By co-opting no less than sixteen European countries and foregoing veto powers, China has made sure that the AIIB will not be considered merely Beijing’s plaything but has a chance to become a respectable multilateral institution contributing significantly to the region’s development. The launch of the AIIB, and the funds committed, does not detract from mega-scale infrastructure projects already underway such as the ambitious One Belt, One Road Initiative that aims to improve trade corridors across Eurasia and, to a lesser extent, in East Africa and Oceania.

While the AIIB will most certainly play a leading role in providing financing for the initiative, the Chinese government has said that it will separately maintain its $40bn Silk Road Fund to finance private businesses involved in the execution of the projects that together are to constitute the new land and maritime trade routes. Pointedly, China has invited a number of European countries to actively participate and help establish the corridors. Hungary was the first to sign on with a proposal to build a rail connection to neighbouring Serbia. The plan promptly received both China’s blessing and financial backing.

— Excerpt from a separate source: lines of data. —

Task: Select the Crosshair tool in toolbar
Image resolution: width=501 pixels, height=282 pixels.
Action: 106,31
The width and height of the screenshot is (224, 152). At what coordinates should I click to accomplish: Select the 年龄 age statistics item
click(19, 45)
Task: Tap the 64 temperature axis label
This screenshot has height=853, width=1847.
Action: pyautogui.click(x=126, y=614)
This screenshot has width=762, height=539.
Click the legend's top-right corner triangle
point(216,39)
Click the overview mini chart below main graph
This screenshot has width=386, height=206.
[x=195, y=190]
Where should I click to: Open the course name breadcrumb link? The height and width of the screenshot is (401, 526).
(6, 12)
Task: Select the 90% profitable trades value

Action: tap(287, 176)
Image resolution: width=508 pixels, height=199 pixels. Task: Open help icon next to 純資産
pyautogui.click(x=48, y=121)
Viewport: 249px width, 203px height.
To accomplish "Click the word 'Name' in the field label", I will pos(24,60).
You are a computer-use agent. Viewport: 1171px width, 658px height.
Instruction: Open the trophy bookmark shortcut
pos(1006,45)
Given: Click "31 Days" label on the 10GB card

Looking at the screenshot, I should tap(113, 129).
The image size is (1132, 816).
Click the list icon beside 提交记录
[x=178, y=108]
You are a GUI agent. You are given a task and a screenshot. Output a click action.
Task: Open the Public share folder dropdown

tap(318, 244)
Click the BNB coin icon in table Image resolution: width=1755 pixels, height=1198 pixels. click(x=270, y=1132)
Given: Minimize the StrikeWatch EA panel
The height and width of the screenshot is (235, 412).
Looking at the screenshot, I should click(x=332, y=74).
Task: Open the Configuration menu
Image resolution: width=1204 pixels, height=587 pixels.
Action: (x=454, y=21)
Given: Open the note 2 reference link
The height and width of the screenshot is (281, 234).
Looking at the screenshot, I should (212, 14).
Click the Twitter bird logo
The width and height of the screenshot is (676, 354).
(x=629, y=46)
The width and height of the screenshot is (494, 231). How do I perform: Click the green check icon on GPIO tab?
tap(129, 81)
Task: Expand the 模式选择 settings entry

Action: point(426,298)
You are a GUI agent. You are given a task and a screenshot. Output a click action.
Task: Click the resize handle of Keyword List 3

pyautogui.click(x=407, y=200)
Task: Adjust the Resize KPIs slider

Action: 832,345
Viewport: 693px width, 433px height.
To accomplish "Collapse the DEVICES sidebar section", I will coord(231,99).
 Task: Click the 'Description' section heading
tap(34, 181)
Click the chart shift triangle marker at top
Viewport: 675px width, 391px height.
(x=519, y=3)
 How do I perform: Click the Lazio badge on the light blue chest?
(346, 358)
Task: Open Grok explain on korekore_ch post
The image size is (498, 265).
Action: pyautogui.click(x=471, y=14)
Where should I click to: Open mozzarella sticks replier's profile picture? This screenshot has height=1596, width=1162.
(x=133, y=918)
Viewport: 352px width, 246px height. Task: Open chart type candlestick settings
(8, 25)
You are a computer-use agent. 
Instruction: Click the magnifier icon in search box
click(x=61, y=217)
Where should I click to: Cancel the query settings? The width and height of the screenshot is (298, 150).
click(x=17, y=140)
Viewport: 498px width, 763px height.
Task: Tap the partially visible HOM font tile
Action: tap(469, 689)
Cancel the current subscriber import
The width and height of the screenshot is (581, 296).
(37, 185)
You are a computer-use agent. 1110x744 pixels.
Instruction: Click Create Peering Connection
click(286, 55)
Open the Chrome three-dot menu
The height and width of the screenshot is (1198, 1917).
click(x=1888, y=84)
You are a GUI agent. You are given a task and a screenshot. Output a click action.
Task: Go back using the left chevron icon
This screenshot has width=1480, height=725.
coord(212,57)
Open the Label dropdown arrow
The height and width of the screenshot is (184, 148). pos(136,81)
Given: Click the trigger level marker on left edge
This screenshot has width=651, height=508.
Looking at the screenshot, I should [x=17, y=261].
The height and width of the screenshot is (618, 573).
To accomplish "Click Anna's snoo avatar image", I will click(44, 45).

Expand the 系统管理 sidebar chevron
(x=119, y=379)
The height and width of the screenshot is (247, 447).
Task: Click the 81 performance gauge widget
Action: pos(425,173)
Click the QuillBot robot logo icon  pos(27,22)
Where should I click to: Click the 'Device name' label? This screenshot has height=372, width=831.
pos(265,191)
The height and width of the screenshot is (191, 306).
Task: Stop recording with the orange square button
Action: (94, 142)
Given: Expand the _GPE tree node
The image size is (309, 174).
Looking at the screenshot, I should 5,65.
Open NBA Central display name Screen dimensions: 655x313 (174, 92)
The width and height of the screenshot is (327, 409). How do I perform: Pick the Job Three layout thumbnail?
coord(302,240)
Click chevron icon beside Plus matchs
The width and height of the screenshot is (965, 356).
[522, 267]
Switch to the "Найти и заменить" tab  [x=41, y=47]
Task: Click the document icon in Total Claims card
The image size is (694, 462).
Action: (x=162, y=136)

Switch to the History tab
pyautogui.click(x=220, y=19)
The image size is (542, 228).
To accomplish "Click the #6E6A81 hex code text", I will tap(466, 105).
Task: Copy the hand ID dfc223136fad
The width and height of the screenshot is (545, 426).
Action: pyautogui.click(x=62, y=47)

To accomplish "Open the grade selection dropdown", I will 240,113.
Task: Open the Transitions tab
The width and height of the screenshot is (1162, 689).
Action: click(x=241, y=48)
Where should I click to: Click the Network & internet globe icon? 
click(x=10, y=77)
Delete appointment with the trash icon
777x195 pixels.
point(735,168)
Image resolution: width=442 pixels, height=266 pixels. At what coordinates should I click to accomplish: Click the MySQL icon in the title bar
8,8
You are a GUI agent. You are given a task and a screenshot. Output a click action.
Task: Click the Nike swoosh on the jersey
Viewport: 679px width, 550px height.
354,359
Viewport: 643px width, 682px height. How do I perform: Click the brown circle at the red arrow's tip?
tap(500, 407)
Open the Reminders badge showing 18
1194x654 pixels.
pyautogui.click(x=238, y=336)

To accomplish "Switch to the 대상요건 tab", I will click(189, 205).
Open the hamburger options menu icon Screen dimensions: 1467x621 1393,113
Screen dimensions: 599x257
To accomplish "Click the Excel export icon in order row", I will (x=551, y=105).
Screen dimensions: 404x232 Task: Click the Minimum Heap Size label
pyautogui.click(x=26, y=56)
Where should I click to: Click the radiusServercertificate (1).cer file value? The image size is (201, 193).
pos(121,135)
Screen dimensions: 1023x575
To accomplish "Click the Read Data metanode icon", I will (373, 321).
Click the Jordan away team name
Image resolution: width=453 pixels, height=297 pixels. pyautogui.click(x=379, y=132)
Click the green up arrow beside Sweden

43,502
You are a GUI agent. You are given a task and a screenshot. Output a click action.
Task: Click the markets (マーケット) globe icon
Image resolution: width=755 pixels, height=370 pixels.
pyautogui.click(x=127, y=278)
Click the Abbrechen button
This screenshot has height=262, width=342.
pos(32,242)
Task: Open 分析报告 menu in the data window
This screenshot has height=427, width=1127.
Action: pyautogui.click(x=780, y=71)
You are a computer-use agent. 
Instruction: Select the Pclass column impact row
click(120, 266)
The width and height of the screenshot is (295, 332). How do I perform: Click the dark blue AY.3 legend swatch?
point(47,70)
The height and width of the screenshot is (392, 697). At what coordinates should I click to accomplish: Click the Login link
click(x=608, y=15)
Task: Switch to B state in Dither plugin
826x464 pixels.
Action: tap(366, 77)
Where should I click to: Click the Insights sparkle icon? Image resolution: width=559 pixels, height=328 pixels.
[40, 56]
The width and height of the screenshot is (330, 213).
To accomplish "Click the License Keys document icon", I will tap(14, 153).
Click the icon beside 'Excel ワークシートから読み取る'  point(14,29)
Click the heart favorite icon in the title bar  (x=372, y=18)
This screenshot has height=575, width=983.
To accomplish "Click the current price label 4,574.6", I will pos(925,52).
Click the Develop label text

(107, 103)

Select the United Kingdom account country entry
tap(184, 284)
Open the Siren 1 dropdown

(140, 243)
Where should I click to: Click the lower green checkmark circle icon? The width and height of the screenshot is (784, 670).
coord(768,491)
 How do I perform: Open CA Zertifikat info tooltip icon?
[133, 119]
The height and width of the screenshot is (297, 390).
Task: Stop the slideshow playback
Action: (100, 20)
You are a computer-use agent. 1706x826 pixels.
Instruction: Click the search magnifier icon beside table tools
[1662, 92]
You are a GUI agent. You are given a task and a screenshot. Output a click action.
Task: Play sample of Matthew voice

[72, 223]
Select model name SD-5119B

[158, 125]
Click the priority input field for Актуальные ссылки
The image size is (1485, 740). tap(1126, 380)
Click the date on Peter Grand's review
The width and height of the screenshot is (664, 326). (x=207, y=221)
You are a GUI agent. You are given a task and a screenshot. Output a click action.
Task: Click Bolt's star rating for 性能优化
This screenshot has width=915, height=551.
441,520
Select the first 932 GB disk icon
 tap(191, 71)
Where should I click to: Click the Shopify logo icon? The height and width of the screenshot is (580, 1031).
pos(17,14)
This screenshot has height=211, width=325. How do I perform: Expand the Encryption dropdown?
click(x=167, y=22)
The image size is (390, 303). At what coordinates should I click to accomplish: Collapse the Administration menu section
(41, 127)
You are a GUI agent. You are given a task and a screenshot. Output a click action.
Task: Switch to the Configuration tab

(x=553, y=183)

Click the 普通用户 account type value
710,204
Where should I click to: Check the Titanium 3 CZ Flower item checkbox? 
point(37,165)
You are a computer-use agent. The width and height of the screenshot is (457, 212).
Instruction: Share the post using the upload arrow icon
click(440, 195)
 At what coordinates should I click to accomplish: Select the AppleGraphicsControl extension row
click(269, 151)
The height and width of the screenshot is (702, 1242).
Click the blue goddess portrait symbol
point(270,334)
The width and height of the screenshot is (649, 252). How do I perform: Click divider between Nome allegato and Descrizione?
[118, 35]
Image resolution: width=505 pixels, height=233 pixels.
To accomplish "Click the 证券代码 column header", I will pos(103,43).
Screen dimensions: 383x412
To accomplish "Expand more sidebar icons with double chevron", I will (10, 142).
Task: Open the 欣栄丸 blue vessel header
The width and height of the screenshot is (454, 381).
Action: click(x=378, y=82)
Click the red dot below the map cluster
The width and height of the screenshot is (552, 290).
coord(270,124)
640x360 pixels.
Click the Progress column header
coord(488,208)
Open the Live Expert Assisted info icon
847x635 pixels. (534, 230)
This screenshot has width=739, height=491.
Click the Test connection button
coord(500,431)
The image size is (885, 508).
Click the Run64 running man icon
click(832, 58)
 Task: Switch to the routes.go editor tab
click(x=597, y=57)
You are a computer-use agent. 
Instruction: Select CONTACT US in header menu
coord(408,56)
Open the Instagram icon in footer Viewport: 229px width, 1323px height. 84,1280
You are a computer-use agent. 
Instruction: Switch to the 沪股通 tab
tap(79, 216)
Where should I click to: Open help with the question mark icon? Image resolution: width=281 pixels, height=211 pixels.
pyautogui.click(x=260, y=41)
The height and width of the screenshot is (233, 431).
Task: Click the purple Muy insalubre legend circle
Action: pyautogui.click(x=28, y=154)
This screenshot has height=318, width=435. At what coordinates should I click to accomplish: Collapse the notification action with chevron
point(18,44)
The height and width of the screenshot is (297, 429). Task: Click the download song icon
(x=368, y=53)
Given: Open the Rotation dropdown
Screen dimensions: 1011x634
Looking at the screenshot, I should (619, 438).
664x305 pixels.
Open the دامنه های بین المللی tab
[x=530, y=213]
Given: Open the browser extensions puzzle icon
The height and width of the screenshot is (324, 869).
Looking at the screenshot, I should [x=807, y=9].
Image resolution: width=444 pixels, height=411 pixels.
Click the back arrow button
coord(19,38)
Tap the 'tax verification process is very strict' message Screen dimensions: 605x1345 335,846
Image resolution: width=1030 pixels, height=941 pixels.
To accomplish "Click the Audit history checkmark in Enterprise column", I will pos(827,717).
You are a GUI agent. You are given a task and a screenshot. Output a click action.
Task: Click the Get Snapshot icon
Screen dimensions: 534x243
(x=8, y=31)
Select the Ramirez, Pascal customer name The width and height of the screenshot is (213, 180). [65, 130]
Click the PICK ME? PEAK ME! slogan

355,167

Analysts at Barclay’s Bank earlier this year have compared the reach of China’s One Belt, One Road Initiative to that of the European Recovery Programme (aka Marshall Plan after then-US Secretary of State George Marshall) which pumped $13bn – about $120bn in today’s values – into the war-ravaged continent. That commitment was in the same order of magnitude as China’s development plans are today: $40bn in the Silk Road Fund and a similar amount in shares of the AIIB.

The Chinese, however, dislike the Marshall Plan moniker. Earlier this year, a government spokesperson pointed out that the One Belt, One Road Initiative goes a lot further than the Marshall Plan ever did and seeks to find common ground between countries of different ethnicities, religions, and cultures, “focusing on wide consultation, joint contribution, and shared benefits.”

That said, China does try to make itself as “cool” in the process as the US was perceived to be in post-war Europe. In order to sustain the 5-7% annual growth rates to which it has become accustomed, China needs to plug itself into the world’s consumer markets not as a manufacturer of Western-designed goods and gadgets, but as a direct purveyor of FMCGs (fast-moving consumer goods). In other words: China wants its domestic companies to become global brands. For that to happen, the country requires vastly improved physical access to Western consumers.

Contrary to Europe which remains hopelessly stuck in internecine bickering, China does have a vision for the future and is willing to commit its formidable resources to seeing it realised.